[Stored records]

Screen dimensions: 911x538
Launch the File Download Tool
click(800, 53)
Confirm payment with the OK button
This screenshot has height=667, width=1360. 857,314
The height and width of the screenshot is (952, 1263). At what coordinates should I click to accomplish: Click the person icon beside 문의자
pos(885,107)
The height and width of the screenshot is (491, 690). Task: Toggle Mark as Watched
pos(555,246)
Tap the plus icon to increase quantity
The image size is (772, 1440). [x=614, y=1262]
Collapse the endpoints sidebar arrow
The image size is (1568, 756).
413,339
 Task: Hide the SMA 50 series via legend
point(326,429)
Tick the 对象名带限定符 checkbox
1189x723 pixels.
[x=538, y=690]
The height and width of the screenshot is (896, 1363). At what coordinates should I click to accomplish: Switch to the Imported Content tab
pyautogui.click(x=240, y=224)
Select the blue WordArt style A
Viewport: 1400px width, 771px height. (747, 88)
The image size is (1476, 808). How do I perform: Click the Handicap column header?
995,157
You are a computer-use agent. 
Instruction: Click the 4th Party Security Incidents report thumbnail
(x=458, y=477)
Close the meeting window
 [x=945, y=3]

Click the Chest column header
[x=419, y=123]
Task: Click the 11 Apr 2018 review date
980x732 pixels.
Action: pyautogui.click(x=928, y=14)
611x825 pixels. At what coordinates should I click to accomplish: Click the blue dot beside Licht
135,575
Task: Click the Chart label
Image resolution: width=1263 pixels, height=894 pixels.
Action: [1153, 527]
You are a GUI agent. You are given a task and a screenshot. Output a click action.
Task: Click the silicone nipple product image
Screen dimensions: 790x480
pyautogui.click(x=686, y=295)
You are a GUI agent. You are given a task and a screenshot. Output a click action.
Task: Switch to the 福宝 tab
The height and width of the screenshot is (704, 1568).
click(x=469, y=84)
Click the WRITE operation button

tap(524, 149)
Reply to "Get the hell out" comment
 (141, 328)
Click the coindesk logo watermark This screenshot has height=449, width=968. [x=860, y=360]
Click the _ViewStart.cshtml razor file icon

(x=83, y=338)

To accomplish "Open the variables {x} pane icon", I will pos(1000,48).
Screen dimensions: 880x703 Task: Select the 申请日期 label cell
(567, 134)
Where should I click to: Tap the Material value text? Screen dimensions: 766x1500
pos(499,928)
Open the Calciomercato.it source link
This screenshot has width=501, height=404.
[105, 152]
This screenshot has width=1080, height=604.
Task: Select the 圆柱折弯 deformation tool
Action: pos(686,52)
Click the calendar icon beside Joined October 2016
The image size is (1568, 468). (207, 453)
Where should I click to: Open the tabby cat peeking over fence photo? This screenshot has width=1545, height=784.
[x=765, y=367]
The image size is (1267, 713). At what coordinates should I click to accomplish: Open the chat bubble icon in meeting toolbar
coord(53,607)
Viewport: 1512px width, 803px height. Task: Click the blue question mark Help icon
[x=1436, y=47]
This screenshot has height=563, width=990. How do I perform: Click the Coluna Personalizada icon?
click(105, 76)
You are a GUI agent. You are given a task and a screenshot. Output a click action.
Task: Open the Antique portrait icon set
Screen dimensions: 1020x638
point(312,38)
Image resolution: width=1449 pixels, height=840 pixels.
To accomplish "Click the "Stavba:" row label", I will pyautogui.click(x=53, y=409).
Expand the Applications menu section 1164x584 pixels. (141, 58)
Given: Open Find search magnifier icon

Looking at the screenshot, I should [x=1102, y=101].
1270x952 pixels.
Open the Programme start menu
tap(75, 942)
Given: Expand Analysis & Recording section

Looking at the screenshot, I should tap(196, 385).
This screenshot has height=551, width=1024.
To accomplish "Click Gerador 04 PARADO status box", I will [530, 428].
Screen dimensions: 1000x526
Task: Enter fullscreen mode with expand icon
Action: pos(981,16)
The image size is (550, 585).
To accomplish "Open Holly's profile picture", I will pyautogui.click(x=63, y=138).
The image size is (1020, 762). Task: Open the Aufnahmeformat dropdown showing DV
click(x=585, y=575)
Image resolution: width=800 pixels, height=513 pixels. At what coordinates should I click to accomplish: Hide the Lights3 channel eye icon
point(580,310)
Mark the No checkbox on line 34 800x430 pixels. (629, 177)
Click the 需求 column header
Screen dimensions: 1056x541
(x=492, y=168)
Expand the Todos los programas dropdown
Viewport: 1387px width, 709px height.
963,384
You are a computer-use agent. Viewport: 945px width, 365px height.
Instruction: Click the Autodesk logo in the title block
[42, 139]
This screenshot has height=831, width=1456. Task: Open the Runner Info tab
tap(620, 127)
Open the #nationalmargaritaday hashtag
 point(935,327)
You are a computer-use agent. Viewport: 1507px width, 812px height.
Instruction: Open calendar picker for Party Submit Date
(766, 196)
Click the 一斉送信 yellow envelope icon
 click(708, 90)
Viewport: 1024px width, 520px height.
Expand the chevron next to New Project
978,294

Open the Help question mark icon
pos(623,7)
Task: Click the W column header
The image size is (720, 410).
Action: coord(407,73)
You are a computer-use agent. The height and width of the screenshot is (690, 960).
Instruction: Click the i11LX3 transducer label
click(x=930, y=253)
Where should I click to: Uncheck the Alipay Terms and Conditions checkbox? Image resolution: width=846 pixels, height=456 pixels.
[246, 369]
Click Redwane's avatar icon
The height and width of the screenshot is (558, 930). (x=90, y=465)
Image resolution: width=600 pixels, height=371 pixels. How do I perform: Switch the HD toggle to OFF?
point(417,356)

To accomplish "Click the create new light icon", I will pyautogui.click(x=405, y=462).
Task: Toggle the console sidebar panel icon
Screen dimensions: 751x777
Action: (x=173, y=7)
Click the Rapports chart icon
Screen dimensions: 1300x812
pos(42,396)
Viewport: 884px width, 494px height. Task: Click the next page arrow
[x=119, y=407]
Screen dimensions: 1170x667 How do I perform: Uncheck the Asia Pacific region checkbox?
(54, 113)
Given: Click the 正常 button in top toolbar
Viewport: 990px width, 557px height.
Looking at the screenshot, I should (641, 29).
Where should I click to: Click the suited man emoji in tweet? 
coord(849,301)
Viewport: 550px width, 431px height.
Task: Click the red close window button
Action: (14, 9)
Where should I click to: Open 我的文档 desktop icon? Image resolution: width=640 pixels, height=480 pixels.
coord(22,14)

### Required action
The exact wording of every entry above should be written out again.

### Response for this exercise
Screen dimensions: 911x538
Launch the File Download Tool
click(800, 53)
Confirm payment with the OK button
This screenshot has height=667, width=1360. 857,314
The height and width of the screenshot is (952, 1263). At what coordinates should I click to accomplish: Click the person icon beside 문의자
pos(885,107)
The height and width of the screenshot is (491, 690). Task: Toggle Mark as Watched
pos(555,246)
Tap the plus icon to increase quantity
The image size is (772, 1440). [x=614, y=1262]
Collapse the endpoints sidebar arrow
The image size is (1568, 756).
413,339
 Task: Hide the SMA 50 series via legend
point(326,429)
Tick the 对象名带限定符 checkbox
1189x723 pixels.
[x=538, y=690]
The height and width of the screenshot is (896, 1363). At what coordinates should I click to accomplish: Switch to the Imported Content tab
pyautogui.click(x=240, y=224)
Select the blue WordArt style A
Viewport: 1400px width, 771px height. (747, 88)
The image size is (1476, 808). How do I perform: Click the Handicap column header?
995,157
You are a computer-use agent. 
Instruction: Click the 4th Party Security Incidents report thumbnail
(x=458, y=477)
Close the meeting window
 [x=945, y=3]

Click the Chest column header
[x=419, y=123]
Task: Click the 11 Apr 2018 review date
980x732 pixels.
Action: pyautogui.click(x=928, y=14)
611x825 pixels. At what coordinates should I click to accomplish: Click the blue dot beside Licht
135,575
Task: Click the Chart label
Image resolution: width=1263 pixels, height=894 pixels.
Action: [1153, 527]
You are a GUI agent. You are given a task and a screenshot. Output a click action.
Task: Click the silicone nipple product image
Screen dimensions: 790x480
pyautogui.click(x=686, y=295)
You are a GUI agent. You are given a task and a screenshot. Output a click action.
Task: Switch to the 福宝 tab
The height and width of the screenshot is (704, 1568).
click(x=469, y=84)
Click the WRITE operation button

tap(524, 149)
Reply to "Get the hell out" comment
 (141, 328)
Click the coindesk logo watermark This screenshot has height=449, width=968. [x=860, y=360]
Click the _ViewStart.cshtml razor file icon

(x=83, y=338)

To accomplish "Open the variables {x} pane icon", I will pos(1000,48).
Screen dimensions: 880x703 Task: Select the 申请日期 label cell
(567, 134)
Where should I click to: Tap the Material value text? Screen dimensions: 766x1500
pos(499,928)
Open the Calciomercato.it source link
This screenshot has width=501, height=404.
[105, 152]
This screenshot has width=1080, height=604.
Task: Select the 圆柱折弯 deformation tool
Action: pos(686,52)
Click the calendar icon beside Joined October 2016
The image size is (1568, 468). (207, 453)
Where should I click to: Open the tabby cat peeking over fence photo? This screenshot has width=1545, height=784.
[x=765, y=367]
The image size is (1267, 713). At what coordinates should I click to accomplish: Open the chat bubble icon in meeting toolbar
coord(53,607)
Viewport: 1512px width, 803px height. Task: Click the blue question mark Help icon
[x=1436, y=47]
This screenshot has height=563, width=990. How do I perform: Click the Coluna Personalizada icon?
click(105, 76)
You are a GUI agent. You are given a task and a screenshot. Output a click action.
Task: Open the Antique portrait icon set
Screen dimensions: 1020x638
point(312,38)
Image resolution: width=1449 pixels, height=840 pixels.
To accomplish "Click the "Stavba:" row label", I will pyautogui.click(x=53, y=409).
Expand the Applications menu section 1164x584 pixels. (141, 58)
Given: Open Find search magnifier icon

Looking at the screenshot, I should [x=1102, y=101].
1270x952 pixels.
Open the Programme start menu
tap(75, 942)
Given: Expand Analysis & Recording section

Looking at the screenshot, I should tap(196, 385).
This screenshot has height=551, width=1024.
To accomplish "Click Gerador 04 PARADO status box", I will [530, 428].
Screen dimensions: 1000x526
Task: Enter fullscreen mode with expand icon
Action: pos(981,16)
The image size is (550, 585).
To accomplish "Open Holly's profile picture", I will pyautogui.click(x=63, y=138).
The image size is (1020, 762). Task: Open the Aufnahmeformat dropdown showing DV
click(x=585, y=575)
Image resolution: width=800 pixels, height=513 pixels. At what coordinates should I click to accomplish: Hide the Lights3 channel eye icon
point(580,310)
Mark the No checkbox on line 34 800x430 pixels. (629, 177)
Click the 需求 column header
Screen dimensions: 1056x541
(x=492, y=168)
Expand the Todos los programas dropdown
Viewport: 1387px width, 709px height.
963,384
You are a computer-use agent. Viewport: 945px width, 365px height.
Instruction: Click the Autodesk logo in the title block
[42, 139]
This screenshot has height=831, width=1456. Task: Open the Runner Info tab
tap(620, 127)
Open the #nationalmargaritaday hashtag
 point(935,327)
You are a computer-use agent. Viewport: 1507px width, 812px height.
Instruction: Open calendar picker for Party Submit Date
(766, 196)
Click the 一斉送信 yellow envelope icon
 click(708, 90)
Viewport: 1024px width, 520px height.
Expand the chevron next to New Project
978,294

Open the Help question mark icon
pos(623,7)
Task: Click the W column header
The image size is (720, 410).
Action: coord(407,73)
You are a computer-use agent. The height and width of the screenshot is (690, 960).
Instruction: Click the i11LX3 transducer label
click(x=930, y=253)
Where should I click to: Uncheck the Alipay Terms and Conditions checkbox? Image resolution: width=846 pixels, height=456 pixels.
[246, 369]
Click Redwane's avatar icon
The height and width of the screenshot is (558, 930). (x=90, y=465)
Image resolution: width=600 pixels, height=371 pixels. How do I perform: Switch the HD toggle to OFF?
point(417,356)

To accomplish "Click the create new light icon", I will pyautogui.click(x=405, y=462).
Task: Toggle the console sidebar panel icon
Screen dimensions: 751x777
Action: (x=173, y=7)
Click the Rapports chart icon
Screen dimensions: 1300x812
pos(42,396)
Viewport: 884px width, 494px height. Task: Click the next page arrow
[x=119, y=407]
Screen dimensions: 1170x667 How do I perform: Uncheck the Asia Pacific region checkbox?
(54, 113)
Given: Click the 正常 button in top toolbar
Viewport: 990px width, 557px height.
Looking at the screenshot, I should (641, 29).
Where should I click to: Click the suited man emoji in tweet? 
coord(849,301)
Viewport: 550px width, 431px height.
Task: Click the red close window button
Action: (14, 9)
Where should I click to: Open 我的文档 desktop icon? Image resolution: width=640 pixels, height=480 pixels.
coord(22,14)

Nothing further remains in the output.